Render every line of the material below as a numbered list, leaving out any blank lines.

=== DATA RECORDS ===

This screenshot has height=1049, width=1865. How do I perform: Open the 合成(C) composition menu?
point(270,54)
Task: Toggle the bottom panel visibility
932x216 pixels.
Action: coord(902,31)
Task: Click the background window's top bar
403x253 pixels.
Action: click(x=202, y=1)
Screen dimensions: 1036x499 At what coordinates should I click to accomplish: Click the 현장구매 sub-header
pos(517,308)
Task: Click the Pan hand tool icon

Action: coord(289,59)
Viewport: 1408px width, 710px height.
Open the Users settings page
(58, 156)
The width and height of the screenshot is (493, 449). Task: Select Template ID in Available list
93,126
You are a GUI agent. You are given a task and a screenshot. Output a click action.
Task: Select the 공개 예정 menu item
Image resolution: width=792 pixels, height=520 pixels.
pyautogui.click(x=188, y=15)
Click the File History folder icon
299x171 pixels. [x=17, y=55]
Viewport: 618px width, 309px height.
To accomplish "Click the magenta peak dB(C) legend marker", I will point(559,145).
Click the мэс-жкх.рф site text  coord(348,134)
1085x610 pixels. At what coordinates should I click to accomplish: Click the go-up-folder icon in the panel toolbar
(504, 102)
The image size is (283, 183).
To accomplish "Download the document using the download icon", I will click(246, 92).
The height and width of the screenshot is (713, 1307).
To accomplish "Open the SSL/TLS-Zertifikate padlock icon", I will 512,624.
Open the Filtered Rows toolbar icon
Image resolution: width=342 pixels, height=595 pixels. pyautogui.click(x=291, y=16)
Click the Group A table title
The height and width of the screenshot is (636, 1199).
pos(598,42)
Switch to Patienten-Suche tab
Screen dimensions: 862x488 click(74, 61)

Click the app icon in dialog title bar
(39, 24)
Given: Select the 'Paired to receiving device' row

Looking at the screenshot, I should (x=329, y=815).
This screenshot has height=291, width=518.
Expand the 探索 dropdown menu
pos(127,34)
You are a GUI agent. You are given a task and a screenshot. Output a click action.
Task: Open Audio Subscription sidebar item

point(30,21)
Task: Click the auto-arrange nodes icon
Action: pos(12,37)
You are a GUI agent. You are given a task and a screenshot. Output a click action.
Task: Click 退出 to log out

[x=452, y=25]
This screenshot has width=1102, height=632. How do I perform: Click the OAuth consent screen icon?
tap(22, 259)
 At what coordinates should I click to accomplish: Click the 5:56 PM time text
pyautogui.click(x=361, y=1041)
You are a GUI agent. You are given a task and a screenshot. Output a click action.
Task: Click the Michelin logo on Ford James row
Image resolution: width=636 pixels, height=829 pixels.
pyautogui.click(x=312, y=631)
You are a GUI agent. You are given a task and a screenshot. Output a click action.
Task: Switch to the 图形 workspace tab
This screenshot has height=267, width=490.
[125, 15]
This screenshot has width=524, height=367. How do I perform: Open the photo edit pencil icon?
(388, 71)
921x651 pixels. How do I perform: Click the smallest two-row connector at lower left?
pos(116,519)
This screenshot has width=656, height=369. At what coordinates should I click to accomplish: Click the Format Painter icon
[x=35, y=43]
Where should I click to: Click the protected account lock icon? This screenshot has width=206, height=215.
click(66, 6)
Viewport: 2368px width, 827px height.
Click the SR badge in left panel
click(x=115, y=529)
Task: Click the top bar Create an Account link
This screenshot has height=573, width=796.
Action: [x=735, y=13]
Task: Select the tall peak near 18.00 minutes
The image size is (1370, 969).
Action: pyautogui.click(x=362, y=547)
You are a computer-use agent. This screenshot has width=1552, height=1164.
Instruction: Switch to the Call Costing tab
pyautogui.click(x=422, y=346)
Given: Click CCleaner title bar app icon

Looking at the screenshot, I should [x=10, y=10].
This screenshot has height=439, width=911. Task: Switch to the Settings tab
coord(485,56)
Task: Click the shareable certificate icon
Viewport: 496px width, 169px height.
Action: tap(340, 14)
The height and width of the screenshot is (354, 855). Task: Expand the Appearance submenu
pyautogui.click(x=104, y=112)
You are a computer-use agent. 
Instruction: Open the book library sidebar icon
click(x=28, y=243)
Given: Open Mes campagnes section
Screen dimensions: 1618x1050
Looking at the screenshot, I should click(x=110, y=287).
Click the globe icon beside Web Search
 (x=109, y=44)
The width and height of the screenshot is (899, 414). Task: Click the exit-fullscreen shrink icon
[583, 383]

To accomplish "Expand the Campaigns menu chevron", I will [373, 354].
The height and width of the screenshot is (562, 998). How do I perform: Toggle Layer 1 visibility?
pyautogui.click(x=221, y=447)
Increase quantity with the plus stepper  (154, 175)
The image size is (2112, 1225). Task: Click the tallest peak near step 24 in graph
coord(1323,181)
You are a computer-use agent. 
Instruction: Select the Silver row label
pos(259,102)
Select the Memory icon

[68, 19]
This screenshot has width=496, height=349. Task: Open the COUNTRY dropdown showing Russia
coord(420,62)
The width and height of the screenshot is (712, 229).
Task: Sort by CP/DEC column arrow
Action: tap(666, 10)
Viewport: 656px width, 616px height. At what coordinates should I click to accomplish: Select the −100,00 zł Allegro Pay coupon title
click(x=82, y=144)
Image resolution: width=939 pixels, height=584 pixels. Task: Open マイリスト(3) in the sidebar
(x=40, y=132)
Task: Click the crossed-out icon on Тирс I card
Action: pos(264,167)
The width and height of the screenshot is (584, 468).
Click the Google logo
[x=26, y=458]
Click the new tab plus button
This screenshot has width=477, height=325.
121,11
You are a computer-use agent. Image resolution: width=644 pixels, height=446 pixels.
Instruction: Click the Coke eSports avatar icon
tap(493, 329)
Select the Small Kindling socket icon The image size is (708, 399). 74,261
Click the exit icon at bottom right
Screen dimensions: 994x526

===

> **OUTPUT FOR THIS TASK**:
1. This screenshot has height=1049, width=1865. How do I perform: Open the 合成(C) composition menu?
2. point(270,54)
3. Task: Toggle the bottom panel visibility
4. 932x216 pixels.
5. Action: coord(902,31)
6. Task: Click the background window's top bar
7. 403x253 pixels.
8. Action: click(x=202, y=1)
9. Screen dimensions: 1036x499 At what coordinates should I click to accomplish: Click the 현장구매 sub-header
10. pos(517,308)
11. Task: Click the Pan hand tool icon
12. Action: coord(289,59)
13. Viewport: 1408px width, 710px height.
14. Open the Users settings page
15. (58, 156)
16. The width and height of the screenshot is (493, 449). Task: Select Template ID in Available list
17. 93,126
18. You are a GUI agent. You are given a task and a screenshot. Output a click action.
19. Task: Select the 공개 예정 menu item
20. Image resolution: width=792 pixels, height=520 pixels.
21. pyautogui.click(x=188, y=15)
22. Click the File History folder icon
23. 299x171 pixels. [x=17, y=55]
24. Viewport: 618px width, 309px height.
25. To accomplish "Click the magenta peak dB(C) legend marker", I will point(559,145).
26. Click the мэс-жкх.рф site text  coord(348,134)
27. 1085x610 pixels. At what coordinates should I click to accomplish: Click the go-up-folder icon in the panel toolbar
28. (504, 102)
29. The image size is (283, 183).
30. To accomplish "Download the document using the download icon", I will click(246, 92).
31. The height and width of the screenshot is (713, 1307).
32. To accomplish "Open the SSL/TLS-Zertifikate padlock icon", I will 512,624.
33. Open the Filtered Rows toolbar icon
34. Image resolution: width=342 pixels, height=595 pixels. pyautogui.click(x=291, y=16)
35. Click the Group A table title
36. The height and width of the screenshot is (636, 1199).
37. pos(598,42)
38. Switch to Patienten-Suche tab
39. Screen dimensions: 862x488 click(74, 61)
40. Click the app icon in dialog title bar
41. (39, 24)
42. Given: Select the 'Paired to receiving device' row
43. Looking at the screenshot, I should (x=329, y=815).
44. This screenshot has height=291, width=518.
45. Expand the 探索 dropdown menu
46. pos(127,34)
47. You are a GUI agent. You are given a task and a screenshot. Output a click action.
48. Task: Open Audio Subscription sidebar item
49. point(30,21)
50. Task: Click the auto-arrange nodes icon
51. Action: pos(12,37)
52. You are a GUI agent. You are given a task and a screenshot. Output a click action.
53. Task: Click 退出 to log out
54. [x=452, y=25]
55. This screenshot has width=1102, height=632. How do I perform: Click the OAuth consent screen icon?
56. tap(22, 259)
57.  At what coordinates should I click to accomplish: Click the 5:56 PM time text
58. pyautogui.click(x=361, y=1041)
59. You are a GUI agent. You are given a task and a screenshot. Output a click action.
60. Task: Click the Michelin logo on Ford James row
61. Image resolution: width=636 pixels, height=829 pixels.
62. pyautogui.click(x=312, y=631)
63. You are a GUI agent. You are given a task and a screenshot. Output a click action.
64. Task: Switch to the 图形 workspace tab
65. This screenshot has height=267, width=490.
66. [125, 15]
67. This screenshot has width=524, height=367. How do I perform: Open the photo edit pencil icon?
68. (388, 71)
69. 921x651 pixels. How do I perform: Click the smallest two-row connector at lower left?
70. pos(116,519)
71. This screenshot has width=656, height=369. At what coordinates should I click to accomplish: Click the Format Painter icon
72. [x=35, y=43]
73. Where should I click to: Click the protected account lock icon? This screenshot has width=206, height=215.
74. click(66, 6)
75. Viewport: 2368px width, 827px height.
76. Click the SR badge in left panel
77. click(x=115, y=529)
78. Task: Click the top bar Create an Account link
79. This screenshot has height=573, width=796.
80. Action: [x=735, y=13]
81. Task: Select the tall peak near 18.00 minutes
82. The image size is (1370, 969).
83. Action: pyautogui.click(x=362, y=547)
84. You are a computer-use agent. This screenshot has width=1552, height=1164.
85. Instruction: Switch to the Call Costing tab
86. pyautogui.click(x=422, y=346)
87. Given: Click CCleaner title bar app icon
88. Looking at the screenshot, I should [x=10, y=10].
89. This screenshot has height=439, width=911. Task: Switch to the Settings tab
90. coord(485,56)
91. Task: Click the shareable certificate icon
92. Viewport: 496px width, 169px height.
93. Action: tap(340, 14)
94. The height and width of the screenshot is (354, 855). Task: Expand the Appearance submenu
95. pyautogui.click(x=104, y=112)
96. You are a computer-use agent. 
97. Instruction: Open the book library sidebar icon
98. click(x=28, y=243)
99. Given: Open Mes campagnes section
100. Screen dimensions: 1618x1050
101. Looking at the screenshot, I should click(x=110, y=287).
102. Click the globe icon beside Web Search
103.  (x=109, y=44)
104. The width and height of the screenshot is (899, 414). Task: Click the exit-fullscreen shrink icon
105. [583, 383]
106. To accomplish "Expand the Campaigns menu chevron", I will [373, 354].
107. The height and width of the screenshot is (562, 998). How do I perform: Toggle Layer 1 visibility?
108. pyautogui.click(x=221, y=447)
109. Increase quantity with the plus stepper  (154, 175)
110. The image size is (2112, 1225). Task: Click the tallest peak near step 24 in graph
111. coord(1323,181)
112. You are a computer-use agent. 
113. Instruction: Select the Silver row label
114. pos(259,102)
115. Select the Memory icon
116. [68, 19]
117. This screenshot has width=496, height=349. Task: Open the COUNTRY dropdown showing Russia
118. coord(420,62)
119. The width and height of the screenshot is (712, 229).
120. Task: Sort by CP/DEC column arrow
121. Action: tap(666, 10)
122. Viewport: 656px width, 616px height. At what coordinates should I click to accomplish: Select the −100,00 zł Allegro Pay coupon title
123. click(x=82, y=144)
124. Image resolution: width=939 pixels, height=584 pixels. Task: Open マイリスト(3) in the sidebar
125. (x=40, y=132)
126. Task: Click the crossed-out icon on Тирс I card
127. Action: pos(264,167)
128. The width and height of the screenshot is (584, 468).
129. Click the Google logo
130. [x=26, y=458]
131. Click the new tab plus button
132. This screenshot has width=477, height=325.
133. 121,11
134. You are a computer-use agent. Image resolution: width=644 pixels, height=446 pixels.
135. Instruction: Click the Coke eSports avatar icon
136. tap(493, 329)
137. Select the Small Kindling socket icon The image size is (708, 399). 74,261
138. Click the exit icon at bottom right
139. Screen dimensions: 994x526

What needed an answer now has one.